Pour cette tournée, le groupe a recruté deux nouveaux membres. « Dans le groupe, on choisit des gens cool, pas une personne avec un ego démesuré. Il n’y a pas une star qui est plus qu’une autre, il fallait des gens qui ont une certaine humilité », précise Jocelyne Béroard. Ainsi, Patrice Hulman est arrivé au chant pour remplacer Jean-Philippe Marthély dit Pipo, en rémission d’un accident vasculaire cérébral (AVC), depuis février 2020. « Je l’avais vu dans un concert hommage à Patrick Saint-Eloi [ex-membre et chanteur de Kassav', décédé en 2010] et c’était celui qui m’avait le plus touché. Il est très bon et a une vraie volonté de bien faire », raconte la chanteuse.

A la guitare, c’est Karim Verger qui a succédé à Jacob Desvarieux. « Il est extrêmement doué et extrêmement jeune, ce qui me fait énormément plaisir », glisse Jocelyne Béroard. « Moi je dis que c’est Jacob qui nous l’a envoyé », sourit-elle. « Il contraste beaucoup avec Jacob, on voit qu’il n’est pas venu pour le remplacer », déclare Fred Deshayes, ravi de ce choix. « Avoir du sang neuf, c’est un nouveau jour » pour le groupe, affirme-t-il.
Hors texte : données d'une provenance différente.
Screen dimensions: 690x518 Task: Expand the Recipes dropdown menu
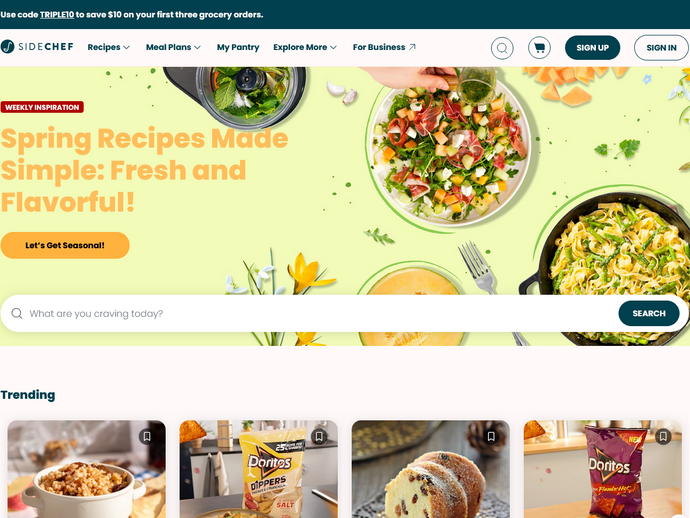(x=108, y=47)
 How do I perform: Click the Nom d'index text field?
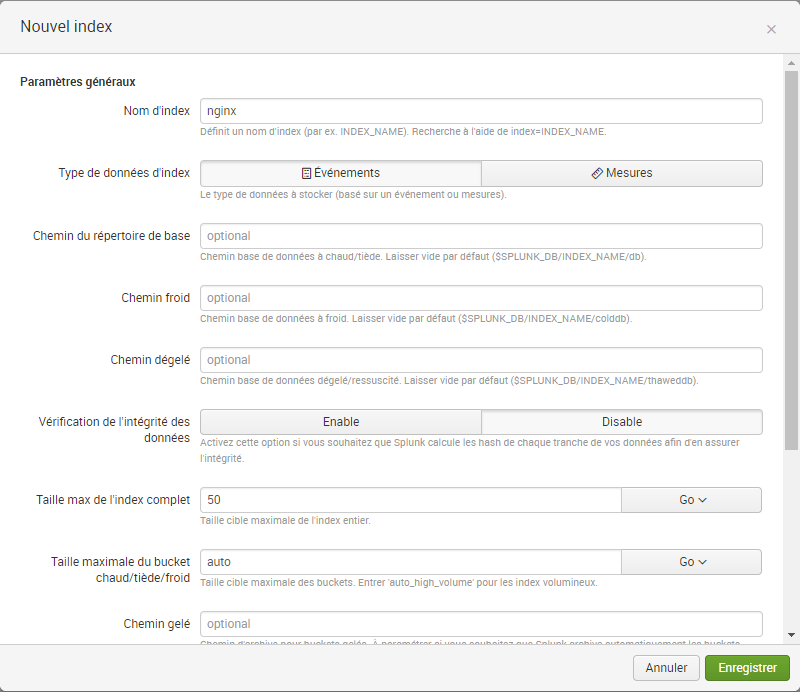(481, 111)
« C’était inattendu. J’ai accepté la mission avec humilité. J’ai été très bien accueilli dans la famille Kassav'. Tout le monde est bienveillant », nous confie Karim Verger. Il a relevé ce challenge avec « sérénité ». « Chaque musicien est unique. Je ne suis pas Jacob mais Karim. Je tiens à respecter ce qui a été fait, notre patrimoine », soutient le jeune homme de 29 ans, prêt à jouer au sein du groupe, « autant de temps qu’il le faudra ».

Après quelques concerts de rodage, Kassav' a trouvé ses marques avec ses nouveaux maillons. Prochaine étape après Paris : la Nouvelle-Calédonie. Et pour la suite ? « Notre manager est en train de monter la tournée, mais il avoue que c’est compliqué avec le prix des billets aujourd’hui » au départ des Antilles où vivent une partie des membres du groupe, explique Jocelyne Béroard.